Cisco Duo warns of customer data breach through telephony provider attack
Cisco Duo has reported a recent data breach involving the theft of VoIP and SMS logs used for multi-factor authentication (MFA) messages. The breach occurred on April 1, 2024, and resulted from the exploitation of employee credentials obtained through a phishing attack targeting an undisclosed telephony provider.
During the breach, unauthorised access was gained to SMS and VoIP MFA message logs associated with specific Duo accounts between March 1, 2024, and March 31, 2024. Although message contents were not accessed, the stolen logs contain sensitive data, including phone numbers, carriers, locations, dates, times, and message types.
Cisco is actively collaborating with the affected provider to investigate and address the incident. Security measures have been reinforced, including invalidating compromised credentials, analysing activity logs, and notifying affected parties. Additionally, Cisco is assessing the breach’s scope and impact using the exposed message logs provided by the provider.

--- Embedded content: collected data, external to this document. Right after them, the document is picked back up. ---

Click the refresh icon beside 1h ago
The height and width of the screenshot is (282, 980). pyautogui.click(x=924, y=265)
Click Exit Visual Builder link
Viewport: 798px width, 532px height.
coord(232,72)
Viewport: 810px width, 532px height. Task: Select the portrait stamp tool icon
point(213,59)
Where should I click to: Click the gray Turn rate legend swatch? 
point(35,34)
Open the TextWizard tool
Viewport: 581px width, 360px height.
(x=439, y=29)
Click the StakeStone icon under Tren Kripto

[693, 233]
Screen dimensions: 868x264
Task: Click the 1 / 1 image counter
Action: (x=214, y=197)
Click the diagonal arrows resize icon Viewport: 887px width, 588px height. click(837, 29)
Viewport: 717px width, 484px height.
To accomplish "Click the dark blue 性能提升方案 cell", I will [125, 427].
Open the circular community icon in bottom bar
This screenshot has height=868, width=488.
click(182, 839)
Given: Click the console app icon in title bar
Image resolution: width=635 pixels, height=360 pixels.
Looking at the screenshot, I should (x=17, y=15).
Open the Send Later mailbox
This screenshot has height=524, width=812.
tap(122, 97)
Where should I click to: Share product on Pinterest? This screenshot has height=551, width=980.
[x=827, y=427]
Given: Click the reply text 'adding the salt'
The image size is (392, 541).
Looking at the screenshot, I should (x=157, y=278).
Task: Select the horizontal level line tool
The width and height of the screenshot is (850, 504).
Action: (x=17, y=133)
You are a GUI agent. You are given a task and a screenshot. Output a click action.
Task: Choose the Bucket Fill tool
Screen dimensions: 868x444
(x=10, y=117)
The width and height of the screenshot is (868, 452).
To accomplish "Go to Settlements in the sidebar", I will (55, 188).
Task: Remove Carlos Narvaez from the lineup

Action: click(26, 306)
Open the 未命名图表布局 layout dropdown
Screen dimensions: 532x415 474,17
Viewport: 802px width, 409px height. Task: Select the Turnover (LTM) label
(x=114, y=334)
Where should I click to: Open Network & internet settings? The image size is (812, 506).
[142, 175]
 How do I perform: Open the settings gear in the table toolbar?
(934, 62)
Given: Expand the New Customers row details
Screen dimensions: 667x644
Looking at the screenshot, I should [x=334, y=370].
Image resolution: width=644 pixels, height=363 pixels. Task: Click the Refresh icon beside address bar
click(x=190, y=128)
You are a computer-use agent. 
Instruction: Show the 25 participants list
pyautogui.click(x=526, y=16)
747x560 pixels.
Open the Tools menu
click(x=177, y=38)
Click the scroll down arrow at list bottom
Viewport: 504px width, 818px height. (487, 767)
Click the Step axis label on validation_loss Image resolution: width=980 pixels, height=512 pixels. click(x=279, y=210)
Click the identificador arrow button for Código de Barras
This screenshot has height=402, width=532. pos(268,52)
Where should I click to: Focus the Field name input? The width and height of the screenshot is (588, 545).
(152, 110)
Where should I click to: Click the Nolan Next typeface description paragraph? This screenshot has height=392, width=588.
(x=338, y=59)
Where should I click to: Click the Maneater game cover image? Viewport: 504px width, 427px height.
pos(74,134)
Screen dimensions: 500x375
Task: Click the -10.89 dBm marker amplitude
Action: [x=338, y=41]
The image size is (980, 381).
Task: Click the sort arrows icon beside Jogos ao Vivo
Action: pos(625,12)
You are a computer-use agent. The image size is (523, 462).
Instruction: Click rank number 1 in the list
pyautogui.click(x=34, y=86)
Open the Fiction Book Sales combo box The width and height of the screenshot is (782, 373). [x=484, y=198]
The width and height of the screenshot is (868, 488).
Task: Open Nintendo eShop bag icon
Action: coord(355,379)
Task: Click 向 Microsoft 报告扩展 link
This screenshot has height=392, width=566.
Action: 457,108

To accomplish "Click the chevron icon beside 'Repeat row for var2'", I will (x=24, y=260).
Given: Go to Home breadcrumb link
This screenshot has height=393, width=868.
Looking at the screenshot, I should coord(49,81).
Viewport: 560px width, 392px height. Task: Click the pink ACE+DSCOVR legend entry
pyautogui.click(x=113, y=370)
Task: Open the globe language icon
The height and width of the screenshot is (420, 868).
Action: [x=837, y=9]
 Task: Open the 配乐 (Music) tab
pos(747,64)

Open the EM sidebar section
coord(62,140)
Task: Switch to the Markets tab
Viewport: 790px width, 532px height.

Businesses impacted by this breach are advised to maintain vigilance against potential SMS phishing or social engineering attacks utilising the stolen information. It is crucial to promptly report any suspicious activity to relevant incident response teams and to educate users about the risks associated with social engineering tactics.
Is AI a threat to businesses?
The UK’s Competition and Markets Authority (CMA) is expressing concerns about the dominance of major tech firms in the AI Foundation Models (FMs) market, fearing potential manipulation of competition and price hikes. Highlighting risks such as control over crucial inputs and possible collusion, the CMA is taking steps to ensure fair play, including closely examining alliances like Microsoft’s investment in OpenAI. Business owners in AI-related sectors should remain vigilant against anti-competitive practices and collaborate with regulators to maintain a level playing field.
As the CMA scrutinises the high-end AI landscape, it advocates for transparency and fair competition to prevent major tech players from monopolising the market. Such monopolisation could stifle innovation and limit options for businesses and consumers. By adhering to responsible AI principles and staying informed about regulatory developments, businesses can contribute to upholding fair competition in this rapidly evolving sector.